I think that's a well-taken observation. And what's more, it appears that the Chinese gov't is doing what its predecessor did several centuries ago. Shut itself off from the outside world--except Canton. And then what happened? The internet (or its porn and accounts about the three taboo T's) is like the opium--too "debilitating" for the CCP's slaves. ... Sat sapienti.

Wouldn't the hackers have been able to attack Google websites, even if they weren't "in" China? I gather the the emails of dissidents were hacked, wouldn't this have been a problem even if they were using a google.com email system.

I'm having trouble with what "withdrawing" a virtual service from a political country means. Would there still be service in Chinese but just not for .cn sites or sessions?

If google.cn gets shut down it'll likely follow it'll be a case of et tu google.com.

Man, it's about time somone did this, and I am proud of Google for doing so. VW, Microsoft, Yahoo and all the others completely lose track of their morals when they consider the large upside to doing business in China. "Financial Giants and Moral Pygmies" Good on Google. As a foreigner working for a foreign company in a field where local companies bribe, cheat and corruption is rife, the only way to change the game here is to stick to your guns. Inside on a "right way" and hope someone learns from you....I am glad that Google has decided which camp it is in.....

@John Edelson - The hacking could not have been done on US based servers.
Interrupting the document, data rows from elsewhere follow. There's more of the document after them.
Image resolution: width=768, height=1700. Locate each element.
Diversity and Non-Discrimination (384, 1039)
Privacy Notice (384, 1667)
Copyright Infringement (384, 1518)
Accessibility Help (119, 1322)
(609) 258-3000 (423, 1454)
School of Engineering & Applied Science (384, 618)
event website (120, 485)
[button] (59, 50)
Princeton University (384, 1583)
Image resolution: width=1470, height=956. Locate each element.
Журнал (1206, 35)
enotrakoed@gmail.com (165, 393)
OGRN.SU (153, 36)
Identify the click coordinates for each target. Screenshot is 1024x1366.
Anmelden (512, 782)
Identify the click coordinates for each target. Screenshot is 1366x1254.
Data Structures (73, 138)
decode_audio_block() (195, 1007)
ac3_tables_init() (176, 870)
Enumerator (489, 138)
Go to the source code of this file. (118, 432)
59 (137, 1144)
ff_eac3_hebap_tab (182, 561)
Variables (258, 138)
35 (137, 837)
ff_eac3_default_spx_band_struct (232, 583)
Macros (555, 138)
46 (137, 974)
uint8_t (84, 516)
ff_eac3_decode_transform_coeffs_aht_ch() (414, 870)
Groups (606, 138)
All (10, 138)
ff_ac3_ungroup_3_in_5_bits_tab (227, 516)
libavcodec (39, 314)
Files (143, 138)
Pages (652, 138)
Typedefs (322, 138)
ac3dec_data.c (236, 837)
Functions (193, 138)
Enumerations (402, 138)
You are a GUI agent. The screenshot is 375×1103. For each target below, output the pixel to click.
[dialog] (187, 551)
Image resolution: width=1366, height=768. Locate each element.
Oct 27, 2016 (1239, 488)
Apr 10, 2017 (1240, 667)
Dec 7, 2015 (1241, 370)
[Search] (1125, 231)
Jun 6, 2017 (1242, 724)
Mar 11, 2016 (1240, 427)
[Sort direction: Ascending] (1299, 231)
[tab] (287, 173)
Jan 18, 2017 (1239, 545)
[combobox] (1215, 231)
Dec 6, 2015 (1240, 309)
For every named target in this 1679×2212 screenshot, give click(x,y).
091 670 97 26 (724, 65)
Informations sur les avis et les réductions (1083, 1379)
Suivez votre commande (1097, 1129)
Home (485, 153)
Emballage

It has to do with the routers physically located in China.

Google's possible exit will create a very interesting on-line landscape, China will in essence become the largest Local Area Network in the world. Since I am bilingual and I can surf the Chinese LAN as easily as I surf the real NET, I do understand why most Chinese internet users can live without google. Think about it, for every great internet invention of the west the Chinese came up with an equivalent (sort of). There is google's Chinese twin bro Baidu, ebay and taobao, youtube and youku... the list goes on and on. So I mean if you are in for the fun you could be satisfied with the LAN. And for the more adventurous and true internationalists there are always ways of getting around the great wall. (Using your mobile phone perhaps...)

@Nicholas:

Right on the money. The gov't continues to try to put the squeeze on harder -- banning more and more, trying to control more and more of the internet -- while the technological tide has already arrived.

Their continual harassment and harping will drive true innovators away and they can be left even further behind in the dust.

Let the Chinese return to their cocoon. They can't seem to handle truly interacting with any other culture anyway; I think they are truly freaked out by anything that isn't Chinese.